==== PROVIDED DATA ====
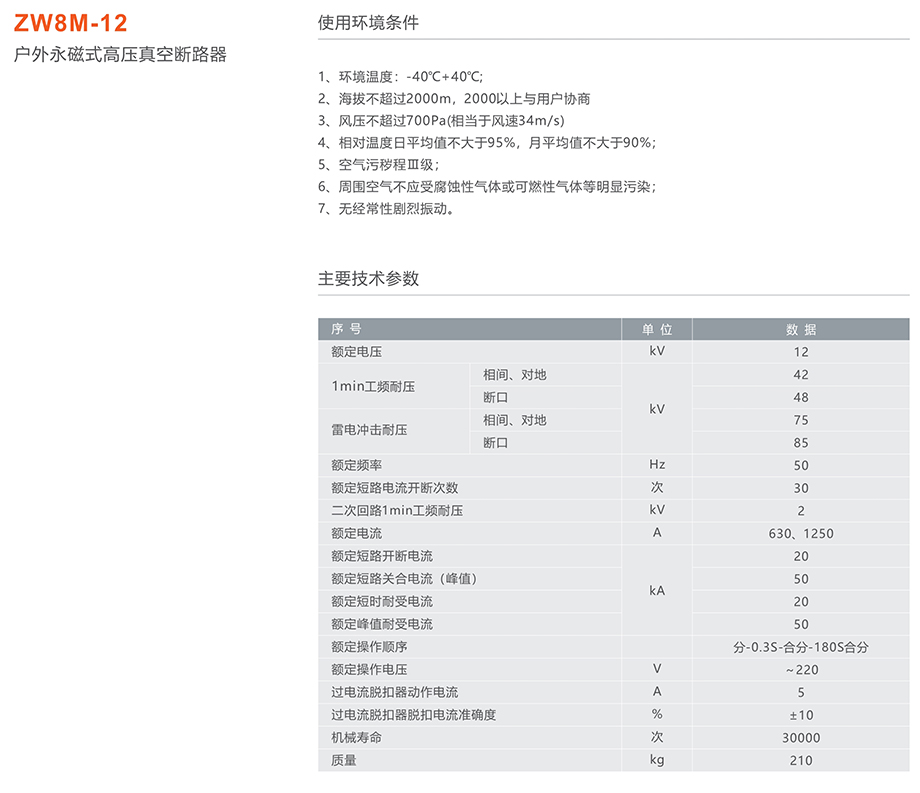Click the 主要技术参数 section heading
This screenshot has height=793, width=920.
pyautogui.click(x=368, y=279)
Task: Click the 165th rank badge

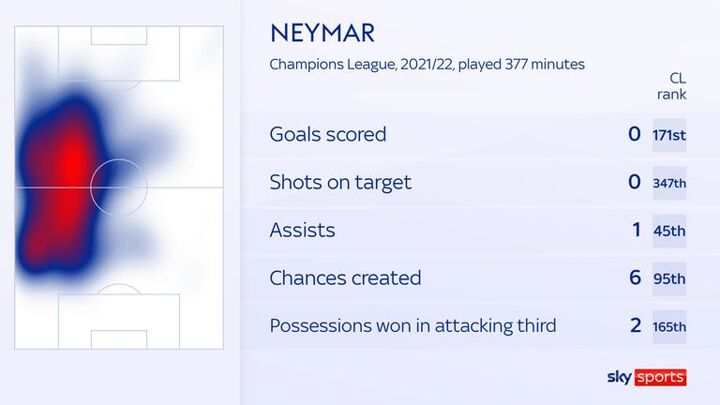Action: (x=670, y=327)
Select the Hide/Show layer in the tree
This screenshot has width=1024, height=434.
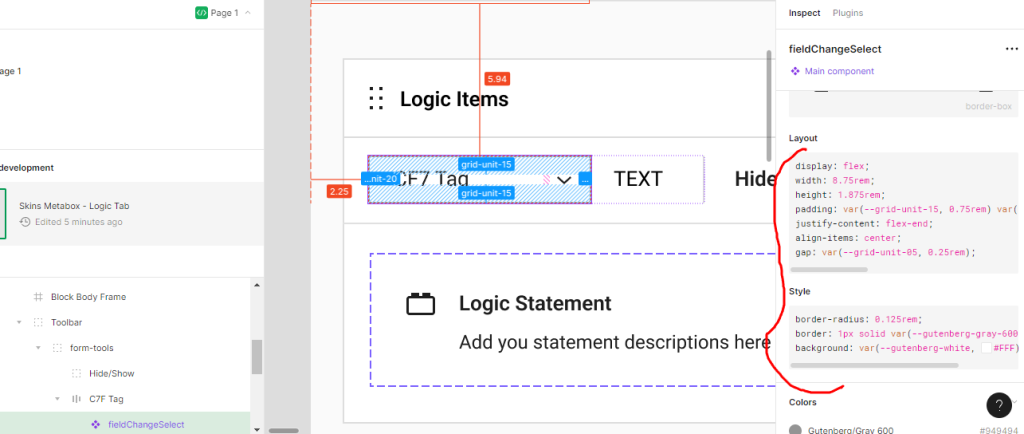click(110, 373)

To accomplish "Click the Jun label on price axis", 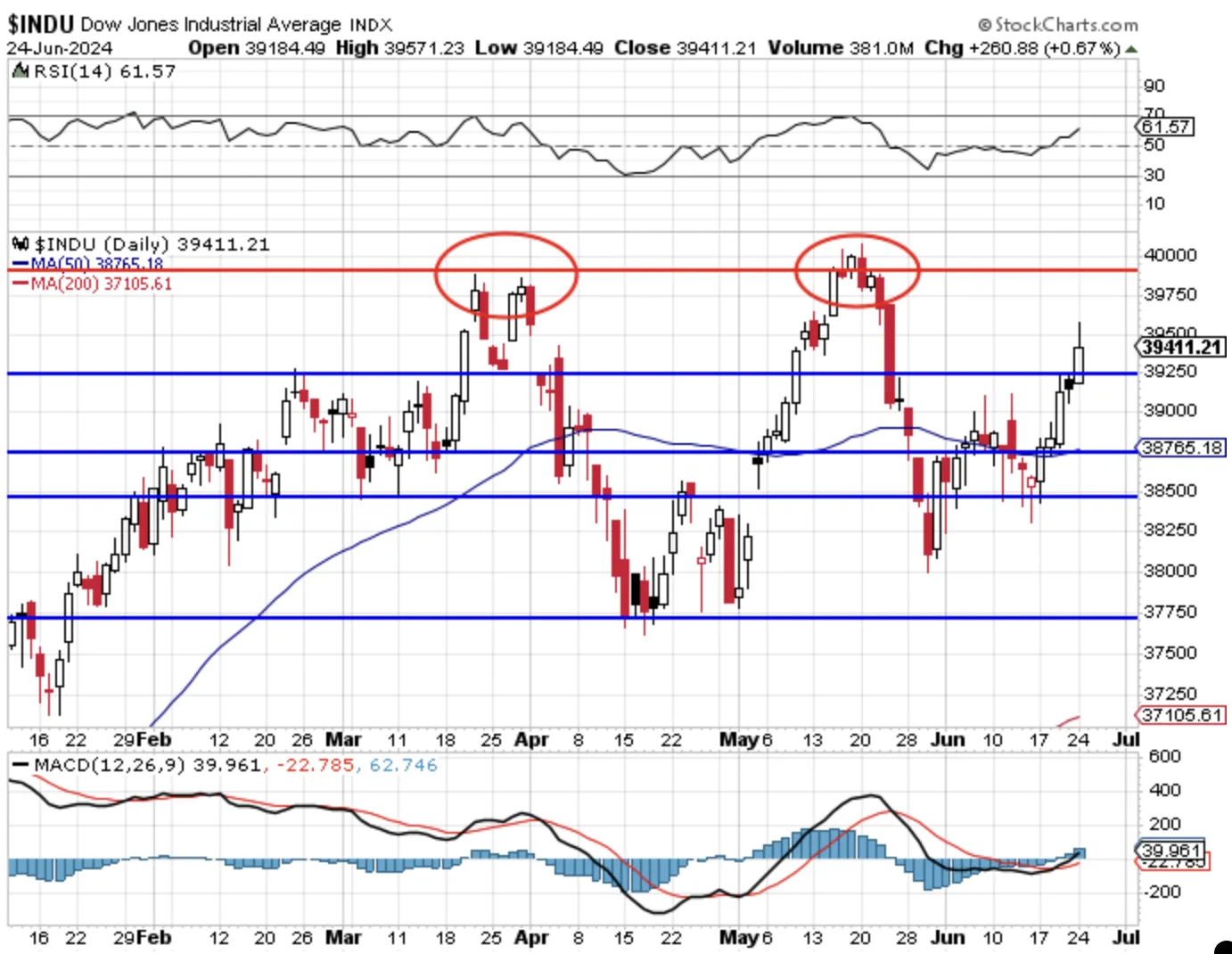I will click(x=948, y=740).
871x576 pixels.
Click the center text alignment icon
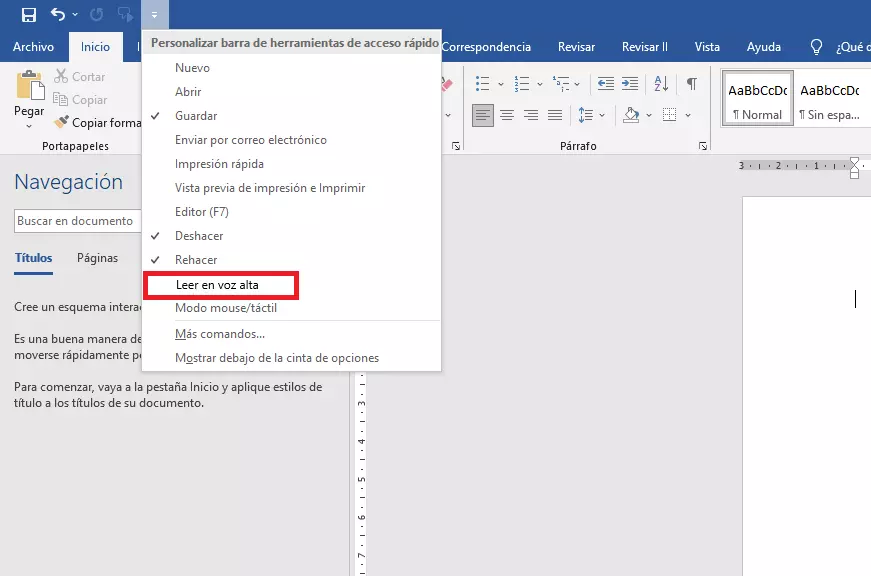pos(507,115)
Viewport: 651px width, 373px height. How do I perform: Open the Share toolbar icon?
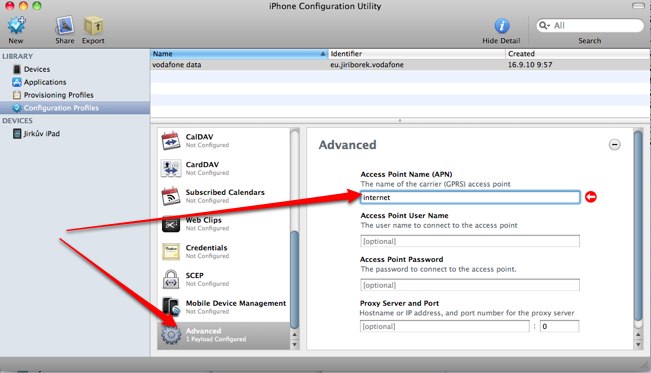[x=65, y=26]
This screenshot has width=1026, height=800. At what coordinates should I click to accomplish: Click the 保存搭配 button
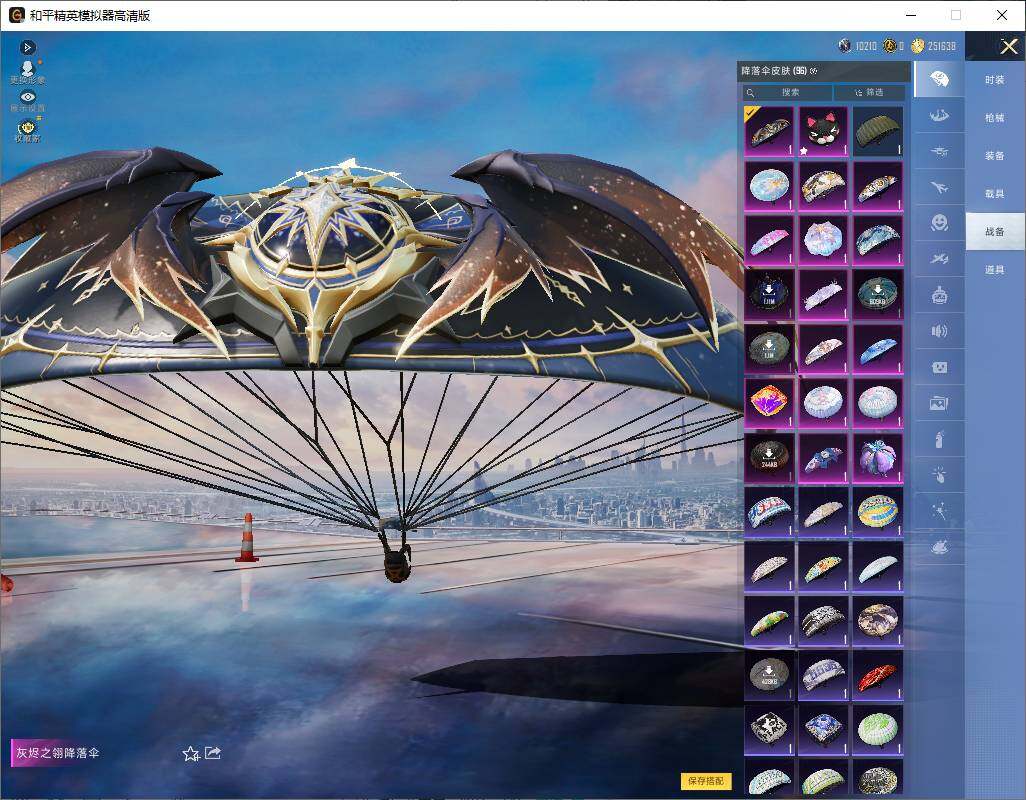[706, 780]
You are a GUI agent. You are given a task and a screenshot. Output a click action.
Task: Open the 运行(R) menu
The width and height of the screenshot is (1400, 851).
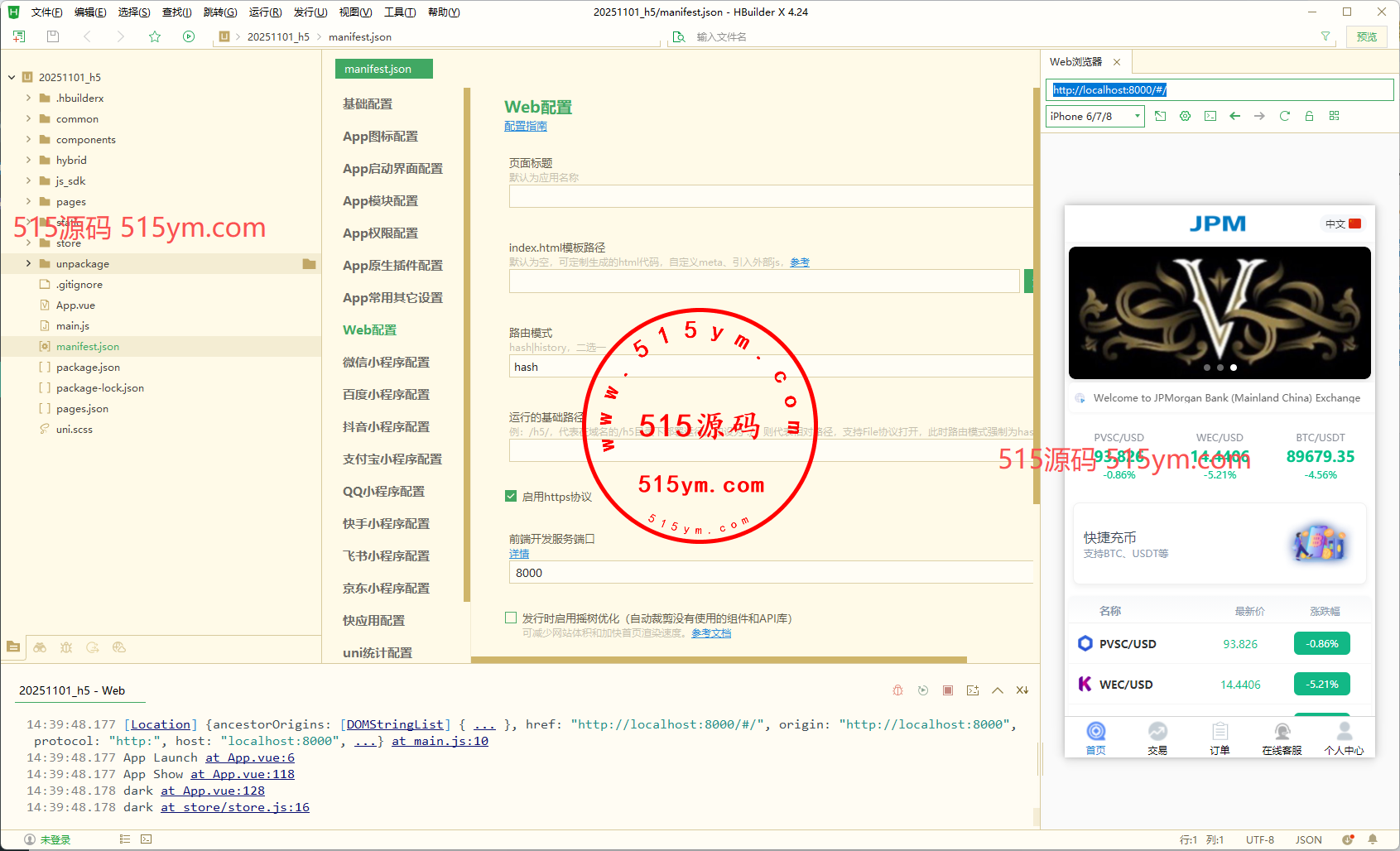(x=265, y=12)
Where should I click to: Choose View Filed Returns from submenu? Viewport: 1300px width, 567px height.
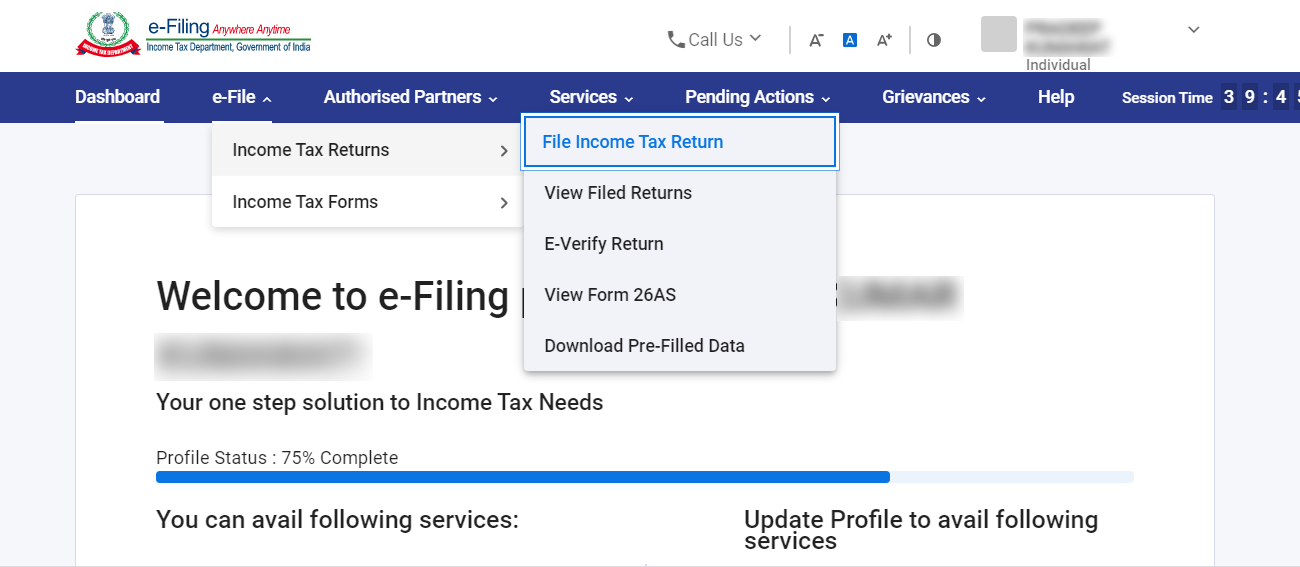tap(618, 193)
====
§ PROBLEM STATEMENT: The answer must be the exact lines from the line with "Viewport: 651px width, 373px" to the final line of the data, both ends included, with no pictures.

§ WRITTEN ANSWER:
Viewport: 651px width, 373px height. How do I perform: Open the Share toolbar icon?
[x=65, y=26]
This screenshot has width=1026, height=800. At what coordinates should I click to accomplish: Click the 保存搭配 button
[706, 780]
You are a GUI agent. You are given a task and a screenshot. Output a click action.
Task: Open the 运行(R) menu
The width and height of the screenshot is (1400, 851).
(x=265, y=12)
Where should I click to: Choose View Filed Returns from submenu? Viewport: 1300px width, 567px height.
tap(618, 193)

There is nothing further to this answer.